Restate word for word the lines from the one containing "View the 5,755 Reposts list" through the end of the listing below, with both ends included.

Segment Start: Material for this exercise

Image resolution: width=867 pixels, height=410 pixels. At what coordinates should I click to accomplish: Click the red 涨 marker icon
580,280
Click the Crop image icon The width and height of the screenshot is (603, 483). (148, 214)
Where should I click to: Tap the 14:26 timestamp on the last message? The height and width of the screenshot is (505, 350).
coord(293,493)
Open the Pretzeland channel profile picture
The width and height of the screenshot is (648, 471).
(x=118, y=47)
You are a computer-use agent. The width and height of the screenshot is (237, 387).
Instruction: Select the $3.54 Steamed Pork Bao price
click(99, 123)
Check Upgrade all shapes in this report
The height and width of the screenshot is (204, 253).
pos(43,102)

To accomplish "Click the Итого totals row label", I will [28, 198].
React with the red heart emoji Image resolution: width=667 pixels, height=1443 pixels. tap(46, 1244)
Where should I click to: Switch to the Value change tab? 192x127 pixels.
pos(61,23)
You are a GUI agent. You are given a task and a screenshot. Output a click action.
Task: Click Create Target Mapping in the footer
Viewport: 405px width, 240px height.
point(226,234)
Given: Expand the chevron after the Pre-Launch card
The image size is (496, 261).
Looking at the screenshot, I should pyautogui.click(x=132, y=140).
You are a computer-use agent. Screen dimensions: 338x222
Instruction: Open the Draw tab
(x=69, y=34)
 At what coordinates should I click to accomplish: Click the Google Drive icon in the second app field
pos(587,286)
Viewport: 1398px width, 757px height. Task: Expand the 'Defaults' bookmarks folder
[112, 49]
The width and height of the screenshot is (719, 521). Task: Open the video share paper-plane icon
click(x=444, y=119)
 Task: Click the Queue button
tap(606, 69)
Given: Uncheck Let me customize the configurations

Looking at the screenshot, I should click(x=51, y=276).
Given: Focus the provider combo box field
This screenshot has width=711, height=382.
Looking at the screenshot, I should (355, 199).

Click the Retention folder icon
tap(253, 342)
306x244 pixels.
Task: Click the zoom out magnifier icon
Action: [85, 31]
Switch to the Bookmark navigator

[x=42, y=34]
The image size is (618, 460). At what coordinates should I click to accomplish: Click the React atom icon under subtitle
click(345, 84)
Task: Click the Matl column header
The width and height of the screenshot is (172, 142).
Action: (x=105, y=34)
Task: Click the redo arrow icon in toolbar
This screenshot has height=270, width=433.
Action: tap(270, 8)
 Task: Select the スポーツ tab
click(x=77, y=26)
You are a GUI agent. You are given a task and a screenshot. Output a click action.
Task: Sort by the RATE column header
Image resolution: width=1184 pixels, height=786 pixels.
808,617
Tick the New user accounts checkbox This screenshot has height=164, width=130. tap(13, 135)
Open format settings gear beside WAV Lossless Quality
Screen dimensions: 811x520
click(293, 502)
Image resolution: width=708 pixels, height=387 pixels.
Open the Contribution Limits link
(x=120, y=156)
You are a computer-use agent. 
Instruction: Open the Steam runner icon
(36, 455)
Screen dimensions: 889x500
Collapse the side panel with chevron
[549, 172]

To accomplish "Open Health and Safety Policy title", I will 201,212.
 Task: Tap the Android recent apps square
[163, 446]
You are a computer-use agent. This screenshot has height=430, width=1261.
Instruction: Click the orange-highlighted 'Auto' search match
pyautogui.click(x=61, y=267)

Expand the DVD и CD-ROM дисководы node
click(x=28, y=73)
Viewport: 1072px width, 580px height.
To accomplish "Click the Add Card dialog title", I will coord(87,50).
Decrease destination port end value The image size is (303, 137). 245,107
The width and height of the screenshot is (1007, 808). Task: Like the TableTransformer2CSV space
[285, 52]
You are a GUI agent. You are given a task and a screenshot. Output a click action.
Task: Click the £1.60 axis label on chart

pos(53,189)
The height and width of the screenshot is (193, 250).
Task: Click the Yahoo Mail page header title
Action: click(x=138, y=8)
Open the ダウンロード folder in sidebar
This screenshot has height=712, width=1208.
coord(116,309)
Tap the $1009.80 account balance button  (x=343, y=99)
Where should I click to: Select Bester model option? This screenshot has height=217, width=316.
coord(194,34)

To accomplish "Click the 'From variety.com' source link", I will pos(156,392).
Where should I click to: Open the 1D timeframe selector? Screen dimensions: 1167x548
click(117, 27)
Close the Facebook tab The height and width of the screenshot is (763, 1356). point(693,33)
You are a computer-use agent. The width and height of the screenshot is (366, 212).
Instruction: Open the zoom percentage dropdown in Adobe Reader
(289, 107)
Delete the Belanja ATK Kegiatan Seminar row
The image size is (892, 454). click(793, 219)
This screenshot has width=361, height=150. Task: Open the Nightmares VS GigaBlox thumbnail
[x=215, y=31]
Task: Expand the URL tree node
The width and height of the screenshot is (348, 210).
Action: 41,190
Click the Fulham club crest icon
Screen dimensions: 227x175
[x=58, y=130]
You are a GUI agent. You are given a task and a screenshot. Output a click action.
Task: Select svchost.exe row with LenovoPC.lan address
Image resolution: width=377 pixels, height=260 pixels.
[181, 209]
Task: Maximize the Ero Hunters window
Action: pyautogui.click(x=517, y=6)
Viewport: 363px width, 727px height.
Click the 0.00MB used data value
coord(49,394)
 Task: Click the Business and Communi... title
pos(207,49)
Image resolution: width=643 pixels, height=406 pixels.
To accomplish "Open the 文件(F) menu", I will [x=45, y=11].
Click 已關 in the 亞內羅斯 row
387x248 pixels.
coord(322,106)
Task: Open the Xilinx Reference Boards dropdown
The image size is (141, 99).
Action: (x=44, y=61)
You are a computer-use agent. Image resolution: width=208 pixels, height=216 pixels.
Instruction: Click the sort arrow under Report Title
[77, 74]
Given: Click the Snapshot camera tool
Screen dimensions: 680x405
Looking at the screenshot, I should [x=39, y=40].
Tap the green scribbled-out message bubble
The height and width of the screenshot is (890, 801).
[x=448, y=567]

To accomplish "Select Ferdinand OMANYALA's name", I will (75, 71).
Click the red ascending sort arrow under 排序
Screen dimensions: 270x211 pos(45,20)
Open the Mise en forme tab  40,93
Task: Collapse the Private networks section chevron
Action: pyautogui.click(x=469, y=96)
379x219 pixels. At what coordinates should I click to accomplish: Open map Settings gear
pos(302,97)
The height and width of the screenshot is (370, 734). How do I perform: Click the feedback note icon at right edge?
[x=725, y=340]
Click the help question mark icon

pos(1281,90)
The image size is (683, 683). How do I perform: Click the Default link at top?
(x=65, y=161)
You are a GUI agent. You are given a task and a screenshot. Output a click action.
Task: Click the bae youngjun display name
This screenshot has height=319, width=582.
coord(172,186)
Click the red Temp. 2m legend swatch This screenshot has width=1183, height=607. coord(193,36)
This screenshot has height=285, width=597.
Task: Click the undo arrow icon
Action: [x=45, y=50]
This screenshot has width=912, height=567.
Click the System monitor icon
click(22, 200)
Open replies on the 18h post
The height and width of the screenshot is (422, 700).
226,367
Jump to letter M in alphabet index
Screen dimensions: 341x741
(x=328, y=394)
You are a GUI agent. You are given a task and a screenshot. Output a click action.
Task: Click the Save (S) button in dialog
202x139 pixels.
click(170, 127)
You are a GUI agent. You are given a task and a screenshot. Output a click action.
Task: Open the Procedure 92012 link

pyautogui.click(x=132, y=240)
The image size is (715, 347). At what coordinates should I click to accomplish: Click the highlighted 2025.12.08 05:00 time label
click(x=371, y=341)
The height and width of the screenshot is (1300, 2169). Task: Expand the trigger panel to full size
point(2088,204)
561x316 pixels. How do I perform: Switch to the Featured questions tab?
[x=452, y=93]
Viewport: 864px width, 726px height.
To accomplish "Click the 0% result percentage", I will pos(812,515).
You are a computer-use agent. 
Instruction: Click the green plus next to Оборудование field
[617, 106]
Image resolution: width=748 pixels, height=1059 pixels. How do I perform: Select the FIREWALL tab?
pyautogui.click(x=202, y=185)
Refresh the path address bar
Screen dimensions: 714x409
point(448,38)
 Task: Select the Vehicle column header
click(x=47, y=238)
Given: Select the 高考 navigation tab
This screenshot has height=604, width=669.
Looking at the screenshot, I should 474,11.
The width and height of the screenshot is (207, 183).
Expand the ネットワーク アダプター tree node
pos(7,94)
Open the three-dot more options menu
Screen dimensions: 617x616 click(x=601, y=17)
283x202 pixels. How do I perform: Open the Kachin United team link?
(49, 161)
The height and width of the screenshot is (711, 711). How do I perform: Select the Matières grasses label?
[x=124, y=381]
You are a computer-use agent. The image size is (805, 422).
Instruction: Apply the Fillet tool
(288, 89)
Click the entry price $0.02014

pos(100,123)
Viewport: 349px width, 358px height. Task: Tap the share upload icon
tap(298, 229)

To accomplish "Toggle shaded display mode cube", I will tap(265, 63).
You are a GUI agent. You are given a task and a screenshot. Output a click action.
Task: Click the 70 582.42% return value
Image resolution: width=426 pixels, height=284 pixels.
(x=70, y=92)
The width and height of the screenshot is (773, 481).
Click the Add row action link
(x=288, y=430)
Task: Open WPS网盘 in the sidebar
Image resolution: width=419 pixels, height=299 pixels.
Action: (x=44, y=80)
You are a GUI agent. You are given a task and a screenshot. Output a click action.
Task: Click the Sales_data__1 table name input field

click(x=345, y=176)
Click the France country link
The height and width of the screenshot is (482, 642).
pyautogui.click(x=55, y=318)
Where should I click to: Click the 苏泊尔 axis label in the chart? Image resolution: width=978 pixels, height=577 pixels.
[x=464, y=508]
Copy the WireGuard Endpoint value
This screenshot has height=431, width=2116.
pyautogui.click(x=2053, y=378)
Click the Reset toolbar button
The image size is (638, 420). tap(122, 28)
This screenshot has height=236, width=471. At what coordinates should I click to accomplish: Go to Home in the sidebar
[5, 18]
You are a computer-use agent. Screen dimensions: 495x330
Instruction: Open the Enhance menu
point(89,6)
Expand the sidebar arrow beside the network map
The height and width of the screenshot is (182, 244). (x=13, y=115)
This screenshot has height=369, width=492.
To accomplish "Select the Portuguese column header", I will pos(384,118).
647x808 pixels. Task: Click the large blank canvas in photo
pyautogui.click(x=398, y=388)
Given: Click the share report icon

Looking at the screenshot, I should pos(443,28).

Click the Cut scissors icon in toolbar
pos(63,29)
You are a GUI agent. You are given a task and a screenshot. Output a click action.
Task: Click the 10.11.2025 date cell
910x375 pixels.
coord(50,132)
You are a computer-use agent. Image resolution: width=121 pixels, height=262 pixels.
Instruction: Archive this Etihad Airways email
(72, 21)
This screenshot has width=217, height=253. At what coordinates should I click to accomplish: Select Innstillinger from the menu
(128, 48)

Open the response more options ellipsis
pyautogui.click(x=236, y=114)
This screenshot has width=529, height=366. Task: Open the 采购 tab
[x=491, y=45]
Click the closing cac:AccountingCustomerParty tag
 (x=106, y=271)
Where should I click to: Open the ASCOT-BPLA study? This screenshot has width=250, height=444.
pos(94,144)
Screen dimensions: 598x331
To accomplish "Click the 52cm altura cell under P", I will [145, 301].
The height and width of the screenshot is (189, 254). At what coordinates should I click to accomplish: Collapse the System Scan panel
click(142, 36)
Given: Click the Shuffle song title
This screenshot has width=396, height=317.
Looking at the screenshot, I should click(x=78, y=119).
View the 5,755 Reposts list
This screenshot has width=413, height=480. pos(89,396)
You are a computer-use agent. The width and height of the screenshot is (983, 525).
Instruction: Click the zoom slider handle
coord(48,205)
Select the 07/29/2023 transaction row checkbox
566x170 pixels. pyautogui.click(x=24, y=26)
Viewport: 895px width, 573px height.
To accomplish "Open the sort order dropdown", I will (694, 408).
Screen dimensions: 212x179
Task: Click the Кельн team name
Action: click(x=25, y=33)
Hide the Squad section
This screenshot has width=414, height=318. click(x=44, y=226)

Segment End: Material for this exercise

▶ Response below
View the 5,755 Reposts list
This screenshot has width=413, height=480. pos(89,396)
You are a computer-use agent. The width and height of the screenshot is (983, 525).
Instruction: Click the zoom slider handle
coord(48,205)
Select the 07/29/2023 transaction row checkbox
566x170 pixels. pyautogui.click(x=24, y=26)
Viewport: 895px width, 573px height.
To accomplish "Open the sort order dropdown", I will (694, 408).
Screen dimensions: 212x179
Task: Click the Кельн team name
Action: click(x=25, y=33)
Hide the Squad section
This screenshot has width=414, height=318. click(x=44, y=226)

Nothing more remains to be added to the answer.